Debugging a NuGet Package

NuGet adds and manages DLL files in your .NET project, but not any source or symbol files. This can make debugging packages without extra tools like ReSharper rather challenging, since you’re basically left analyzing the source code without stepping through it at runtime. This is a short guide to debugging a NuGet package by replacing it with a local build.

Some Background

I’m eternally grateful for open-source solutions to hard problems. I’m also grateful for package managers (which are themselves solutions to a hard problem), but neither are perfect all the time. One of NuGet’s limitations revealed itself to me on a recent project that utilizes CSCore, a library that applies the magic of ✨abstraction✨ to COM objects, turning them into much more manageable components.

While hunting down a bug involving both concurrency and COM, our execution moved from our own code into that of CSCore. Specifically, it entered a procedure containing the ominous comment: “//possible deadlock”. Unfortunately, it was impossible to track the CSCore object’s state just by looking through the source code. Furthermore, the important properties were private so we couldn’t inspect them while debugging. We also didn’t have ReSharper available to use Assembly Explorer, nor any other decompiler. And because CSCore doesn’t provide a PDB file, that left us with no way to inspect the behavior at runtime. With all of the canonical debugging tools unavailable, our eventual solution was to take the reins from NuGet.

Be Your Own NuGet

Okay, obviously you do not want to stop using NuGet altogether! But you can manage a single package on your own, just for debugging purposes:

1. Make a new branch for debugging the package.

You won’t want to keep any changes, wince you should let NuGet do its job whenever possible.

2. Clone or download the package’s source code

Make sure it’s the same version NuGet installed! You can put the source code anywhere, but putting it in or adjacent to your project makes the most sense in my opinion.

3. Open the library’s solution in Visual Studio and run a build

This is probably where you’re most likely to encounter one-off issues; the library may require a different .NET version than your main project, or some other dependency that isn’t included in the source code. If you have to debug your debugging strategy, then proceed carefully and remember to periodically re-evaluate the tradeoff between getting the library to build and moving onto a new strategy altogether. One additional note: while testing, I ran builds with the Debug configuration, but a Release build might behave differently.

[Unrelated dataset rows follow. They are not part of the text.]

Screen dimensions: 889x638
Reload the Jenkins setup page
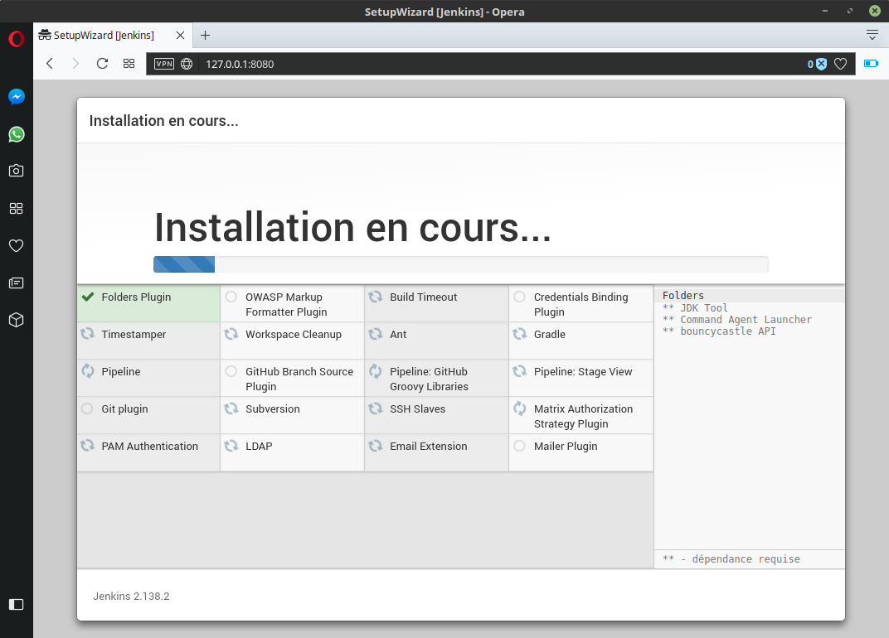(x=102, y=64)
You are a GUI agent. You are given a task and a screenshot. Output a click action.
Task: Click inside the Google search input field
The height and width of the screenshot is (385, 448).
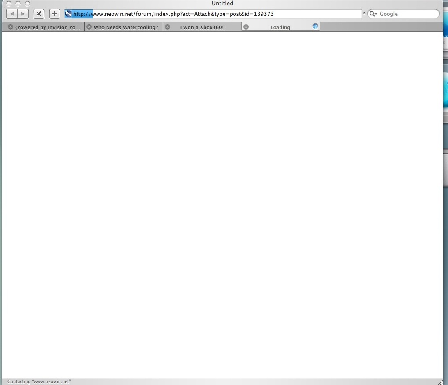(403, 14)
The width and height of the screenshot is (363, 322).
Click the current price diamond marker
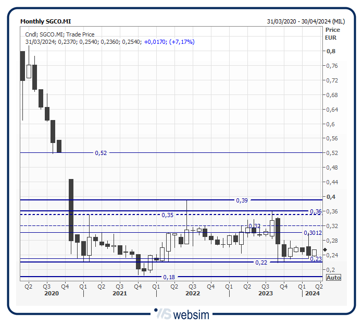[326, 250]
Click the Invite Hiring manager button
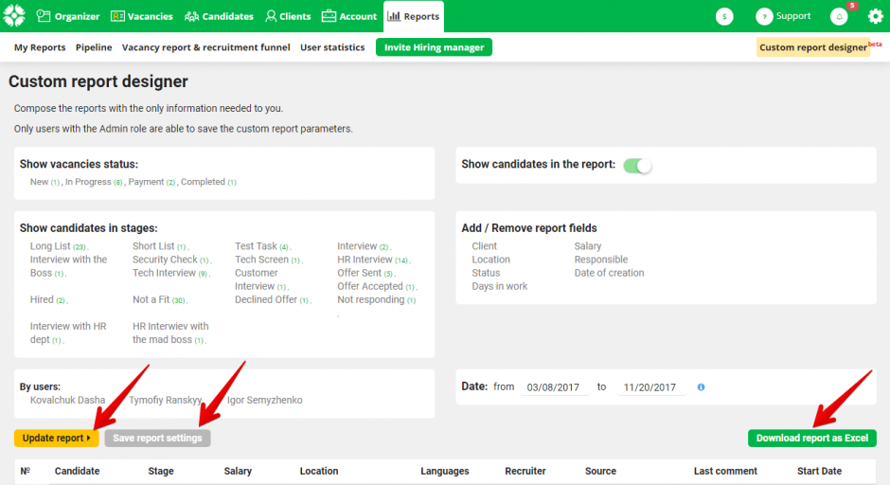The width and height of the screenshot is (890, 485). (x=434, y=47)
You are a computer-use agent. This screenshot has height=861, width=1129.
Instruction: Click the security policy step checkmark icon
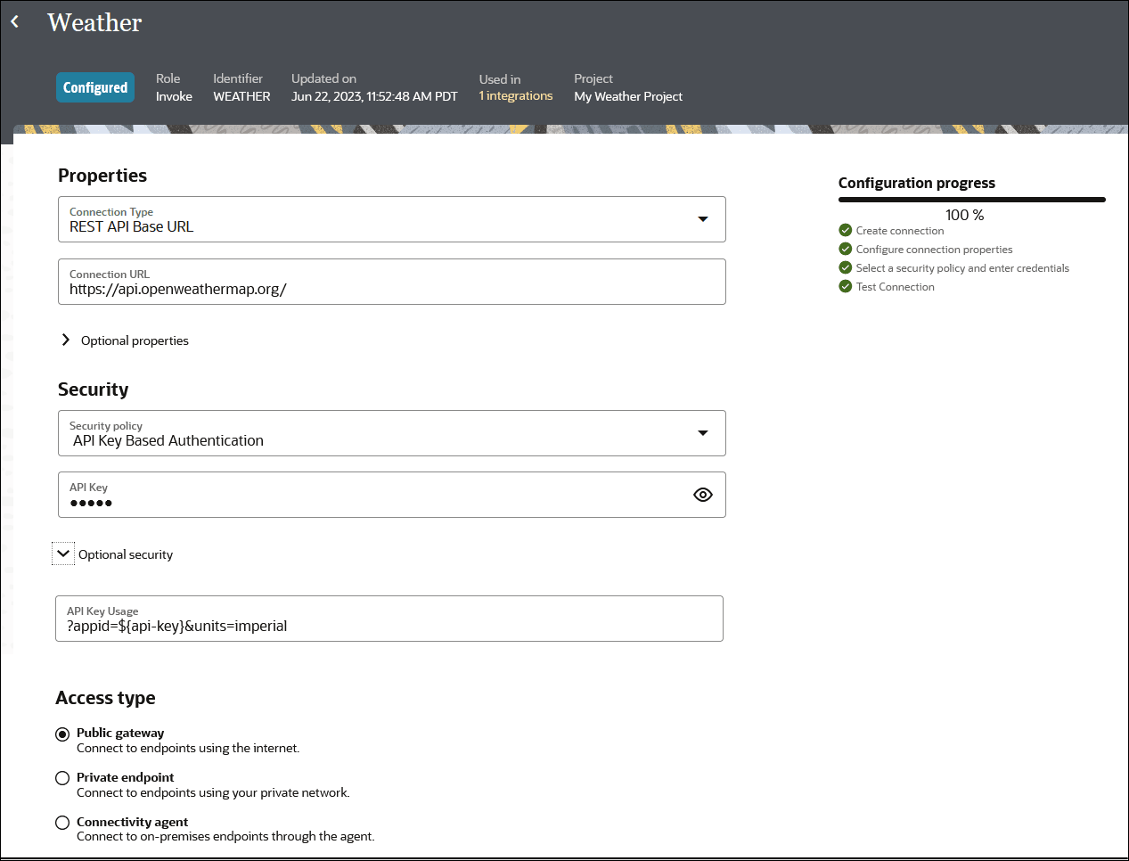846,267
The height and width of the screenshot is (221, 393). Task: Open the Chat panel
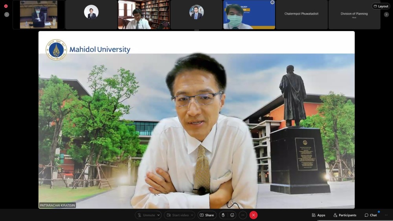(371, 215)
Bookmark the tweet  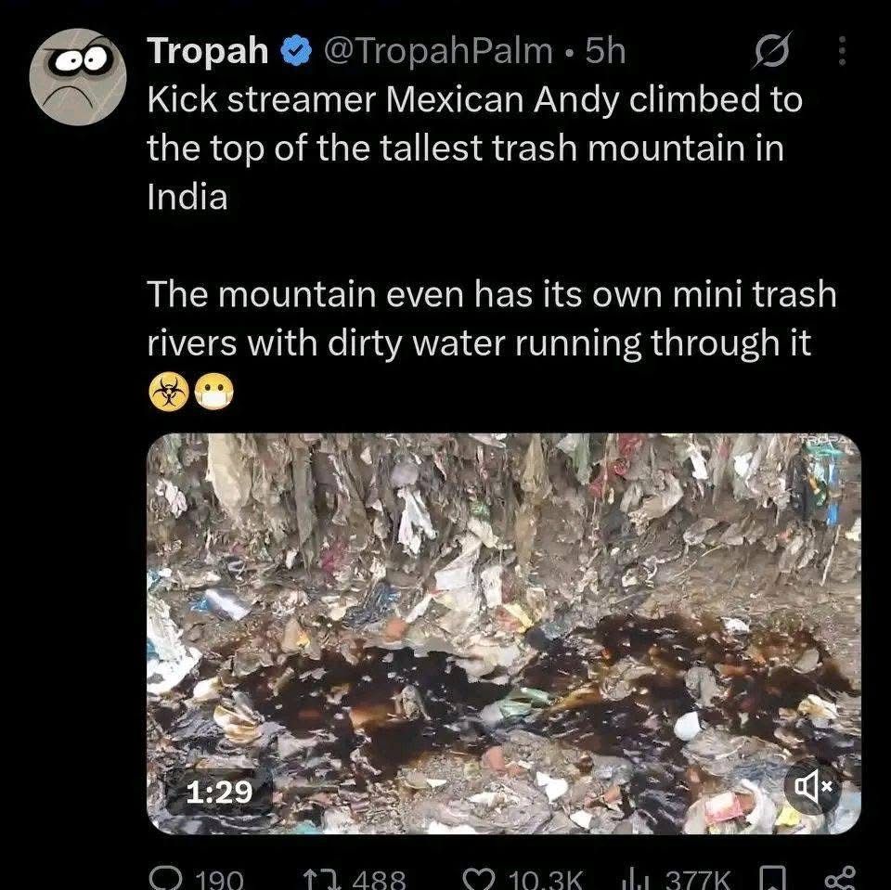pyautogui.click(x=773, y=878)
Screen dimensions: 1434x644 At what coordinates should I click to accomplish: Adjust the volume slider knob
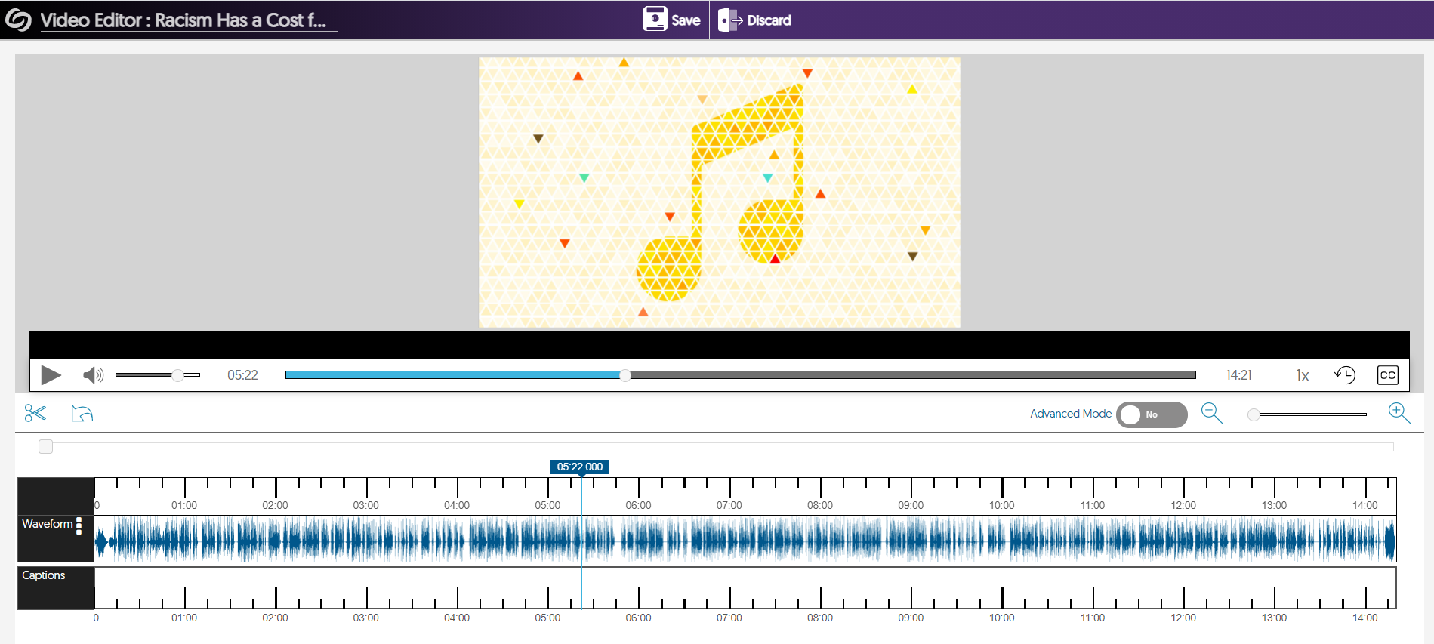coord(177,375)
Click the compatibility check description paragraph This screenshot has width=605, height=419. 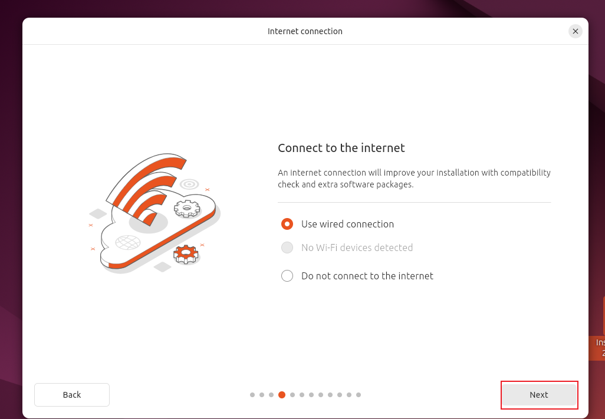tap(414, 179)
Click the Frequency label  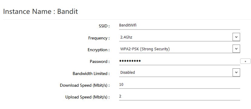click(99, 38)
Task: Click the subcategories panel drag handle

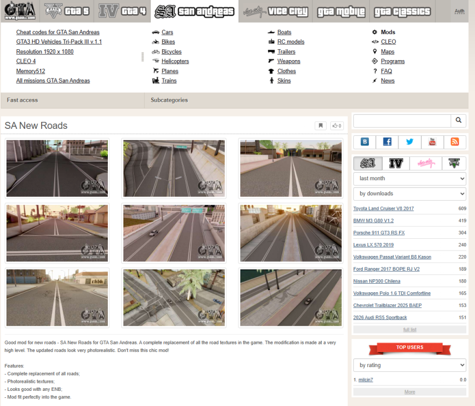Action: [x=142, y=57]
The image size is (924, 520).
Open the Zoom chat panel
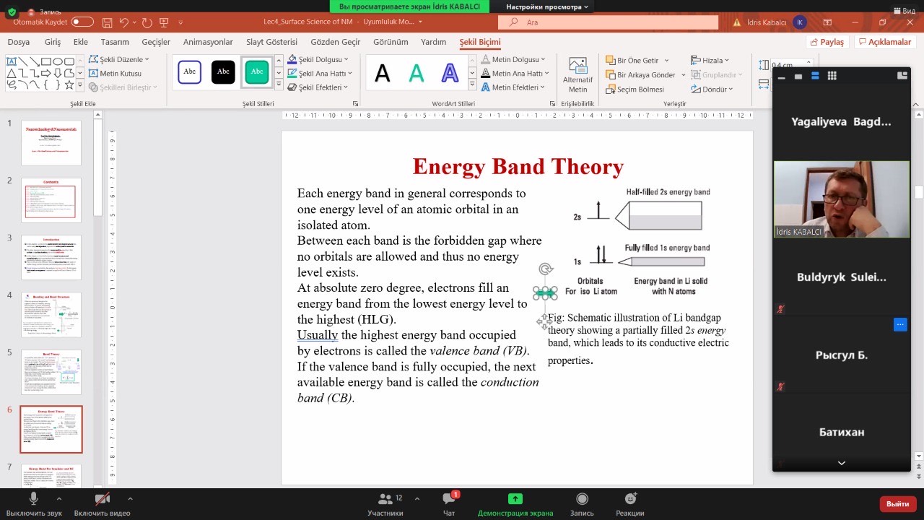click(449, 499)
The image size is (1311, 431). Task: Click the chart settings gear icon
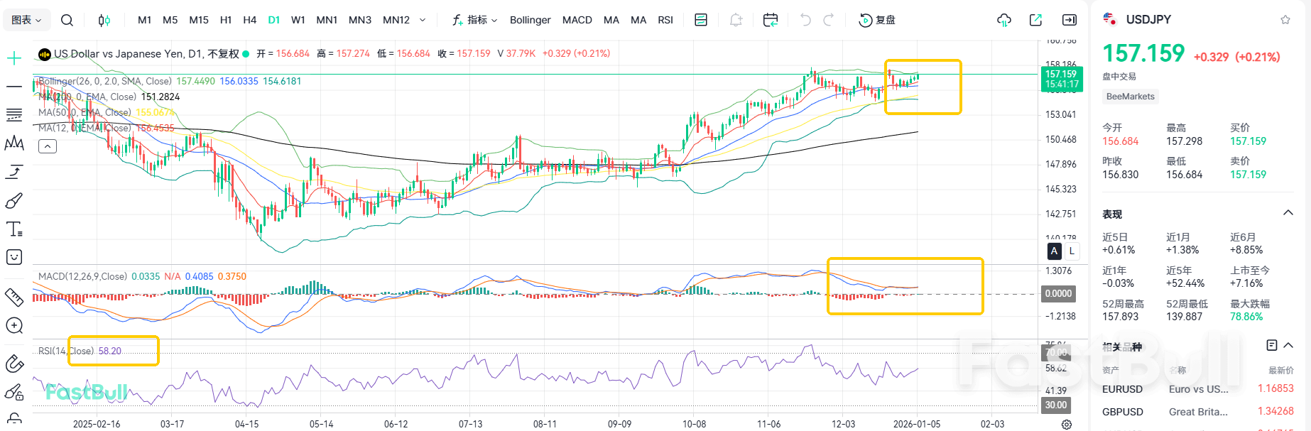[1066, 424]
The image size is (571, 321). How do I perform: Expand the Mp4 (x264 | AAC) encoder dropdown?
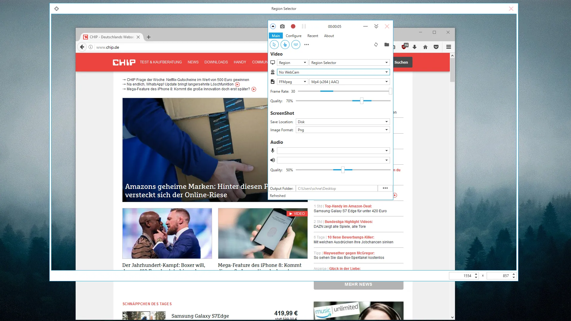(x=349, y=82)
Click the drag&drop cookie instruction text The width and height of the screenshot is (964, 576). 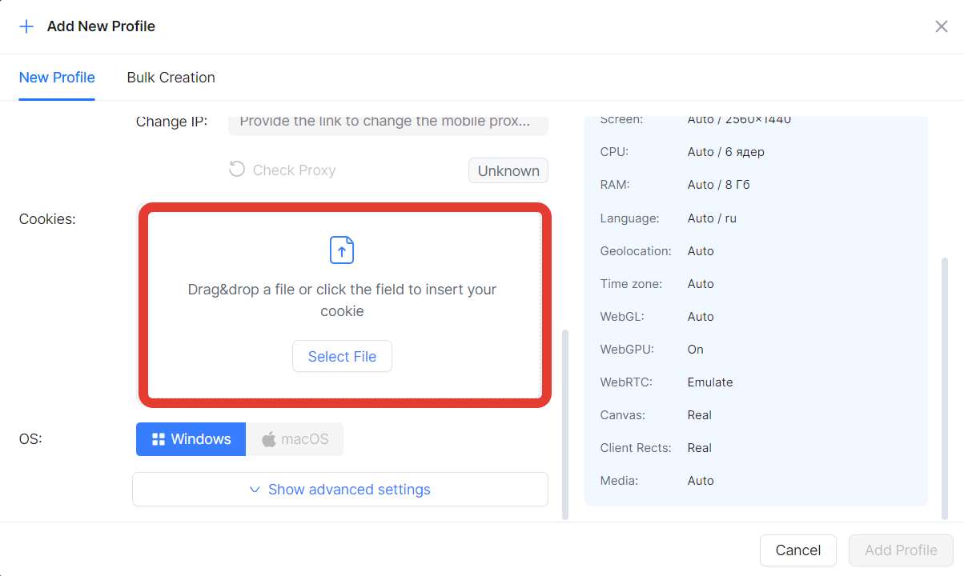[342, 300]
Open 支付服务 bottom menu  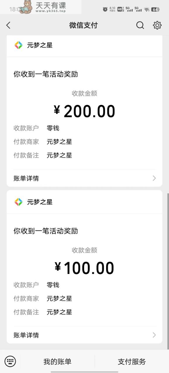tap(132, 362)
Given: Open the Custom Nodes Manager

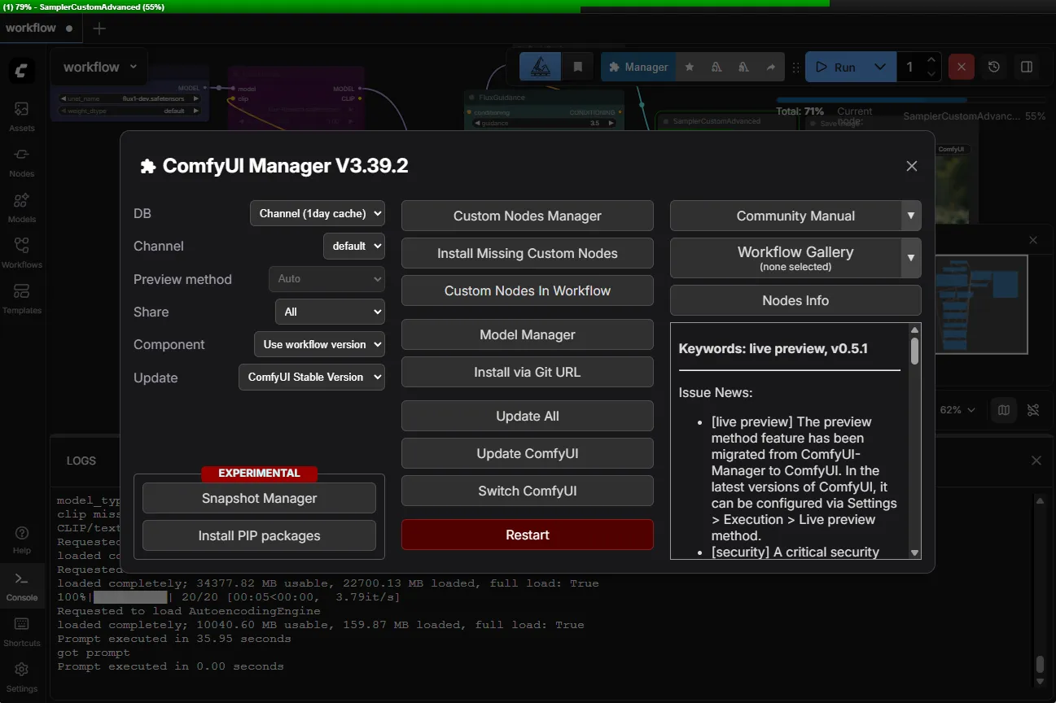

4. You should now have a fresh, locally-built DLL

But more importantly, you should also have a PDB file (aka symbol file). The generated DLL actually references this PDB file so that applications like Visual Studio can connect assembly from the DLL to the source code while debugging.

5. Now that you have your own DLL,

go back to your project in Visual Studio and uninstall the dependency through NuGet’s CLI or GUI. This should remove the package from the References listing inside the Project Explorer.

6. Re-add the DLL reference

Right click on References, then Add Reference… > Browse…, and navigate to/select the DLL you created. It’s probably inside of the bin inside of the dependency’s project directory. At this point, your own project should behave exactly as it did before removing the NuGet package. If it doesn’t behave as expected, you might not have built the version of your dependency that NuGet installed.

7. Go forth and debug!

Any time you rebuild the dependency, a new DLL file will be created. Since your main project references this DLL’s location, you don’t have to rebuild your own code in between test runs. Add Console.WriteLines to your heart’s content, and take full advantage of breakpoints and step-through debugging. The dependency’s source won’t be available in Solution Explorer, but you can open individual files with File > Open > File… and then set breakpoints as usual.

That’s it! If you discover a defect in the package, then just fork it, fix it, and submit a pull request. Hopefully the library was working properly all along, and you’ll only need to edit your own project’s code.